**TASK GOAL**: Only the lines from the one containing "The width and" through the end of the records should be retyped, exactly and including both ends; pictures stay out.
|---|
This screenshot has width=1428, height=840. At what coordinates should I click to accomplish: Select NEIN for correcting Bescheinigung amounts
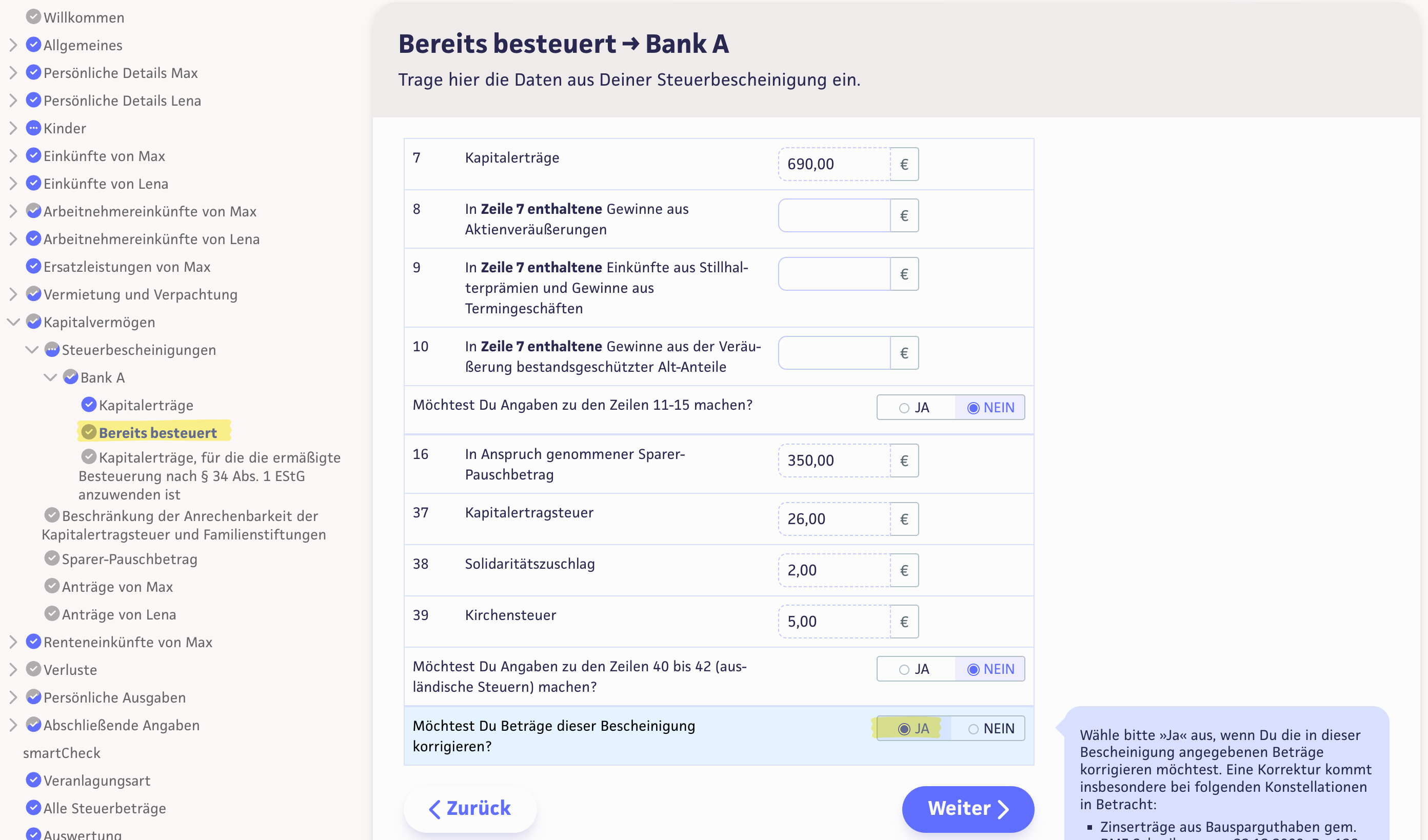pyautogui.click(x=990, y=728)
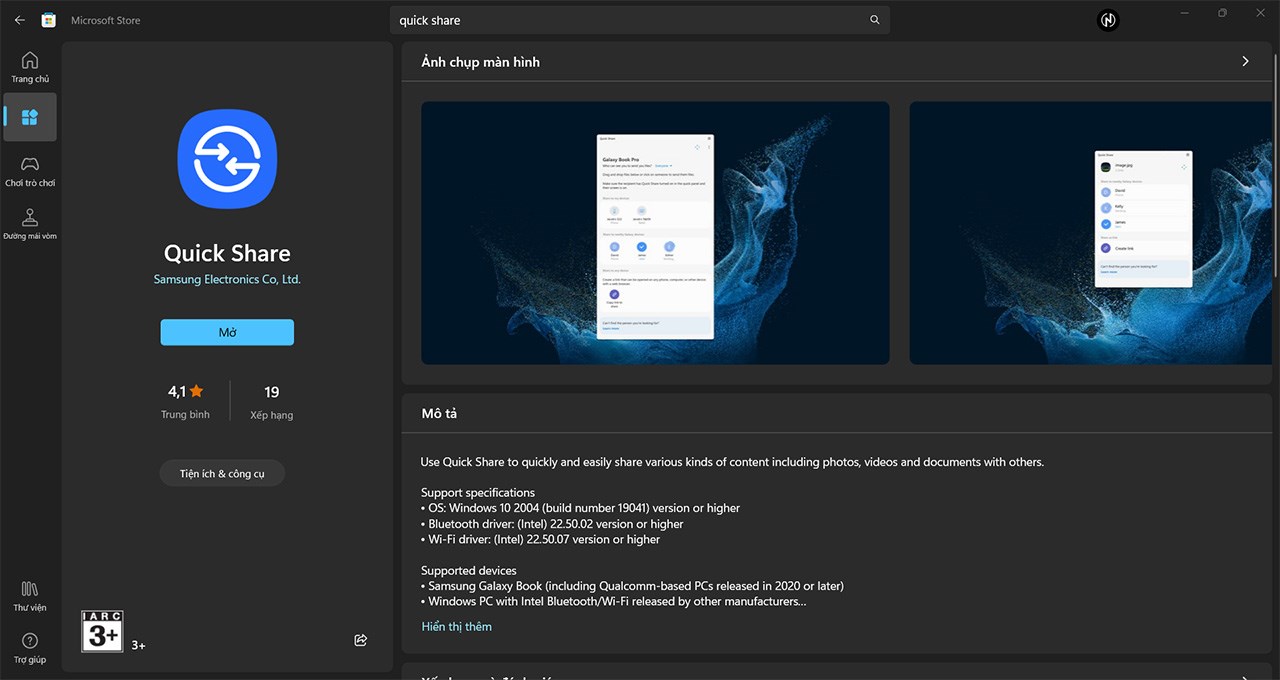
Task: Click the search magnifier icon
Action: click(x=874, y=19)
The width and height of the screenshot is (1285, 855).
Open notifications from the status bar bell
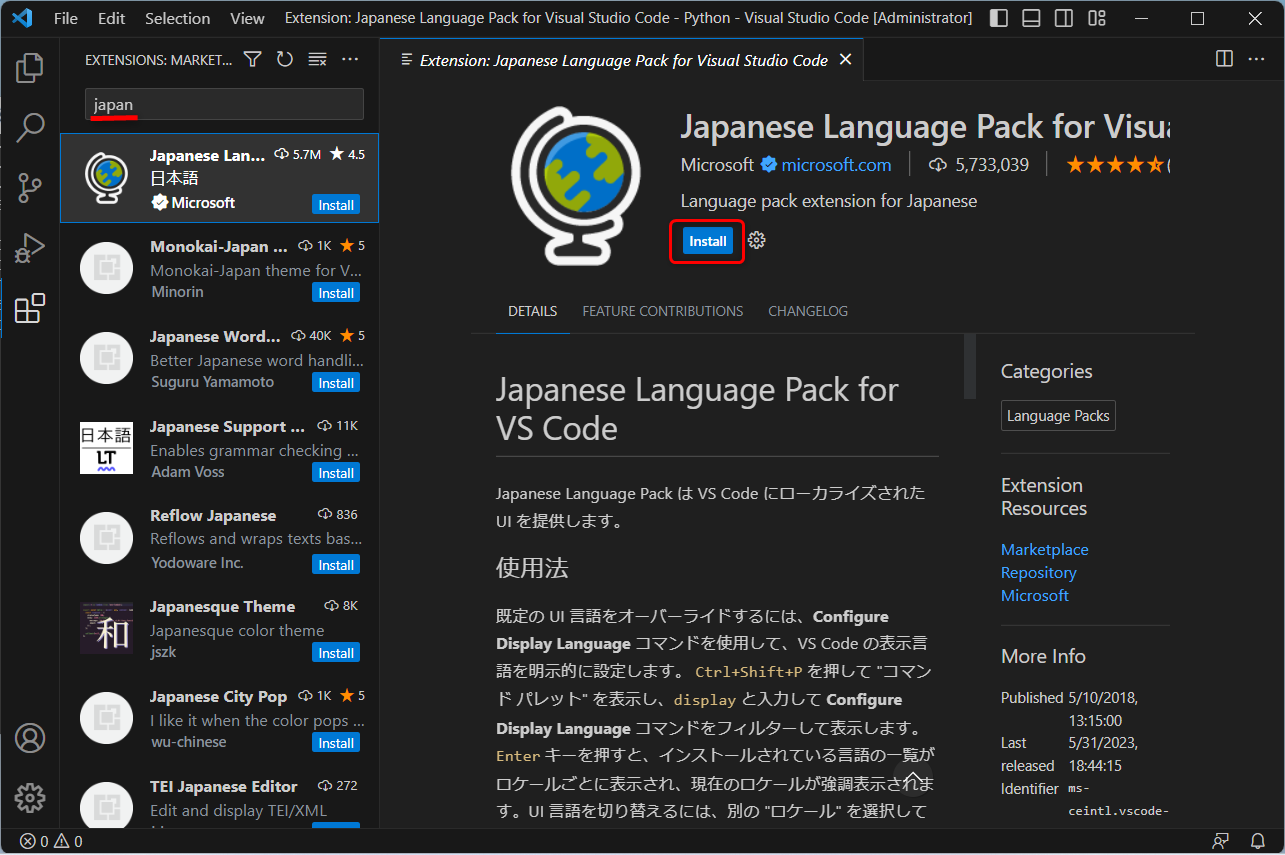(1258, 841)
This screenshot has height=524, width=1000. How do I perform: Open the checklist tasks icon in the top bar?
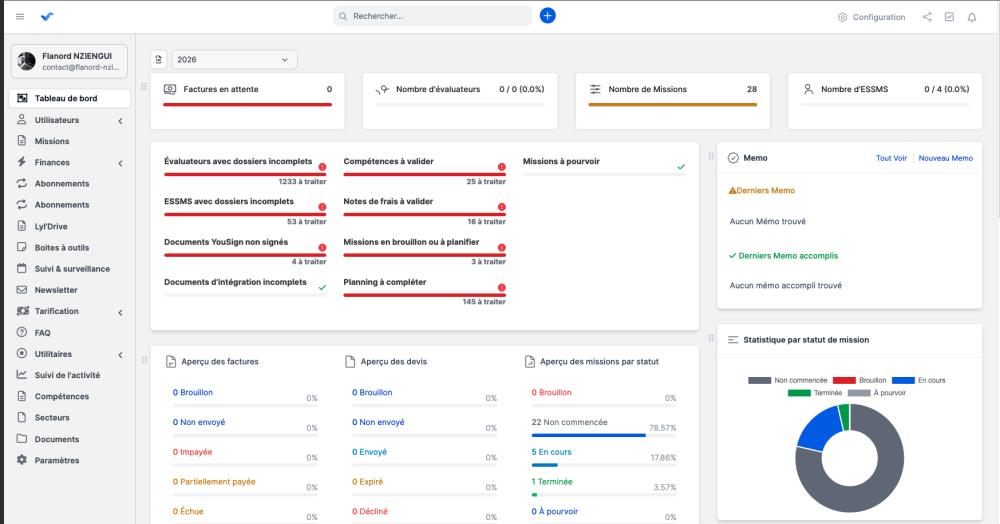[x=949, y=17]
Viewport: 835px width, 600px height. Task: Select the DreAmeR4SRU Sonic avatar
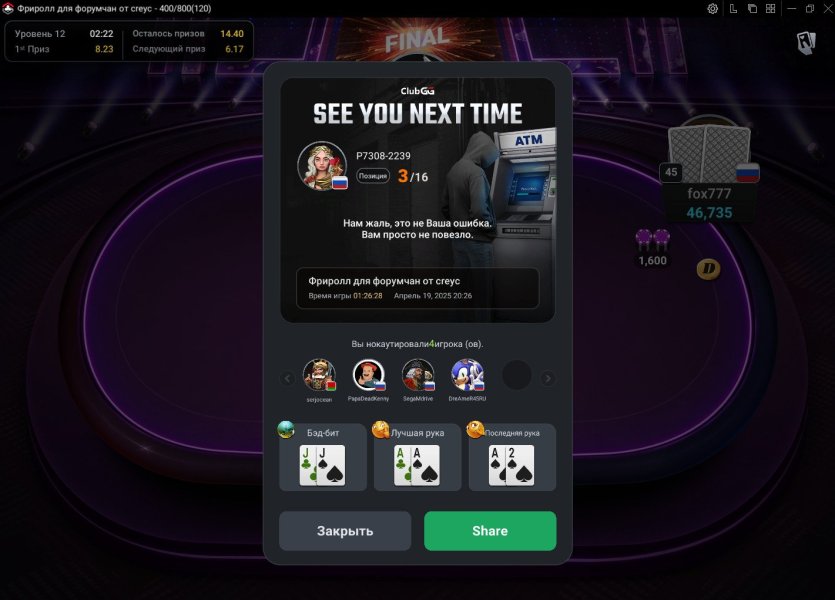coord(468,375)
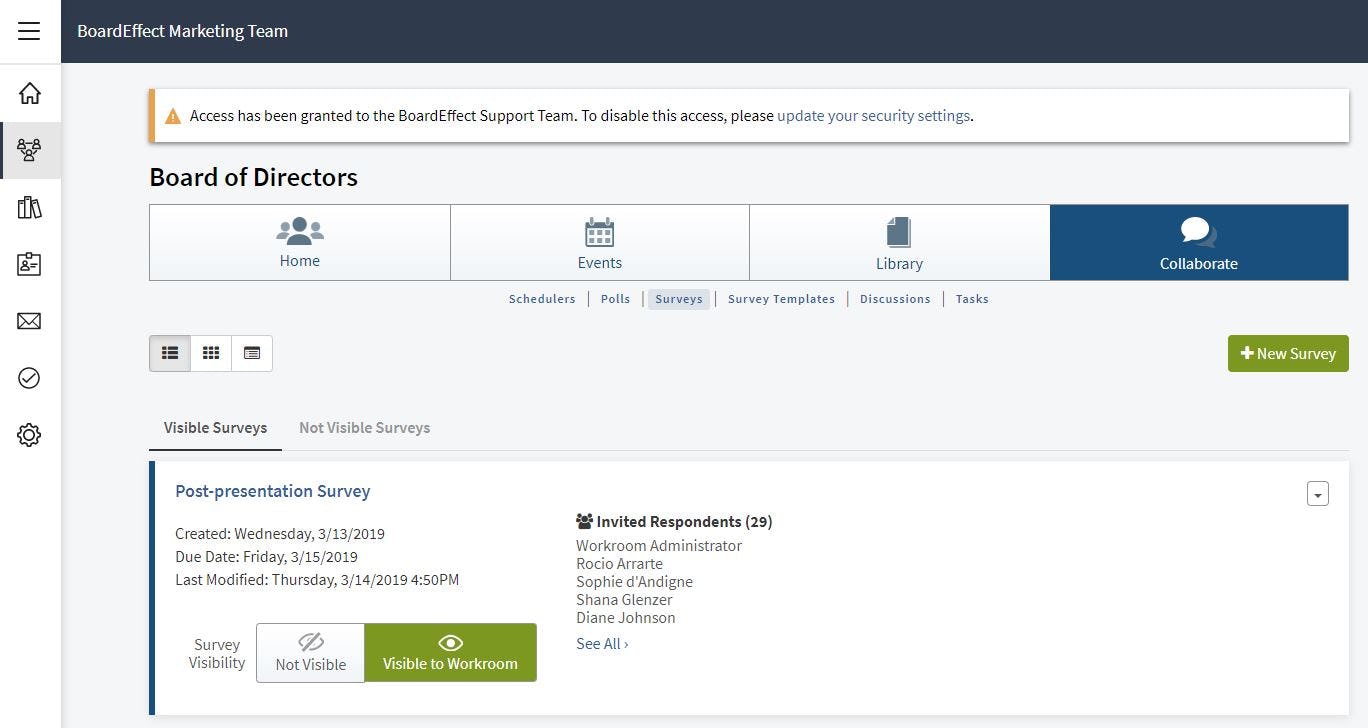Screen dimensions: 1368x728
Task: Open the Settings gear icon
Action: click(30, 434)
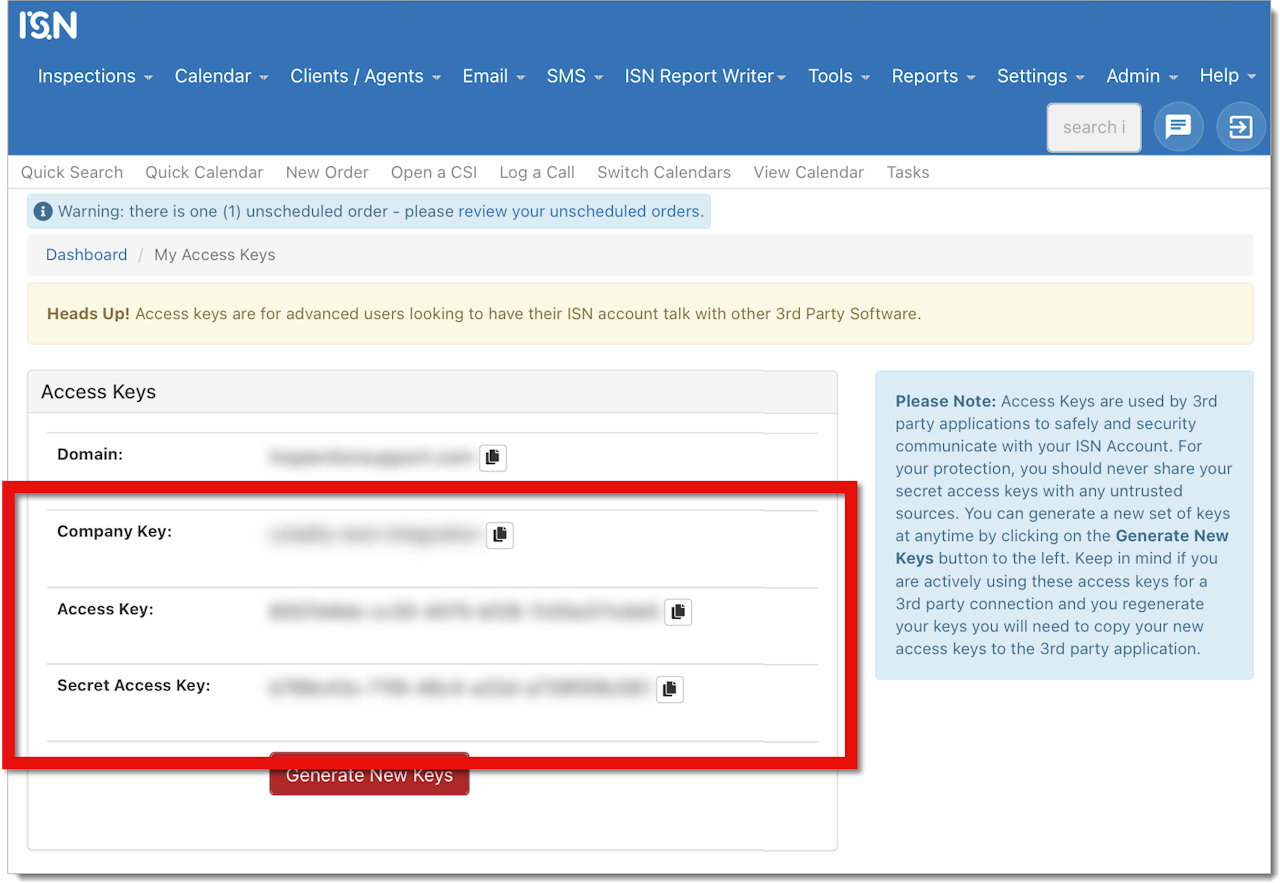Go to the Dashboard breadcrumb link
The image size is (1280, 883).
coord(86,255)
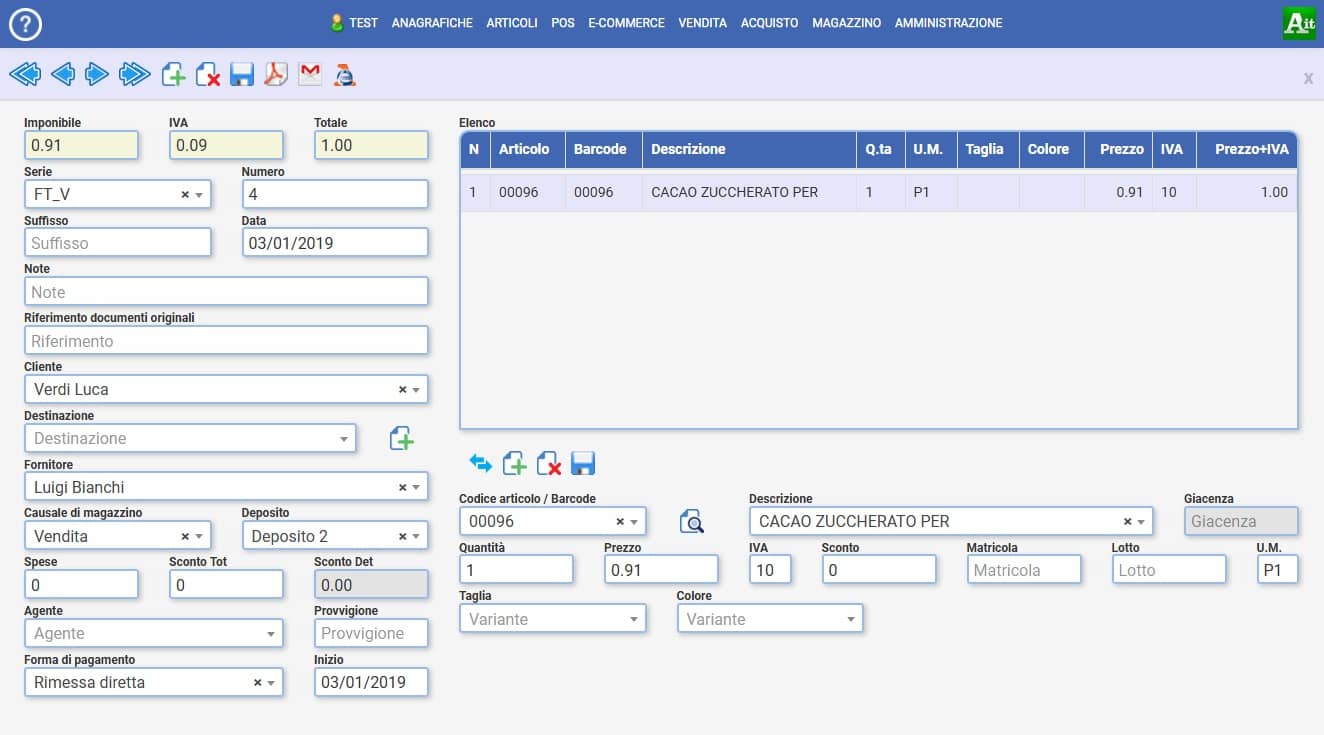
|---|
**SOLUTION TO THIS PROBLEM**:
The width and height of the screenshot is (1285, 855).
Open notifications from the status bar bell
(1258, 841)
This screenshot has height=524, width=1000. How do I perform: Open the checklist tasks icon in the top bar?
[x=949, y=17]
Viewport: 835px width, 600px height. Task: Select the DreAmeR4SRU Sonic avatar
coord(468,375)
Screen dimensions: 1368x728
Task: Open the Settings gear icon
Action: click(30, 434)
Go to the Dashboard breadcrumb link
The image size is (1280, 883).
coord(86,255)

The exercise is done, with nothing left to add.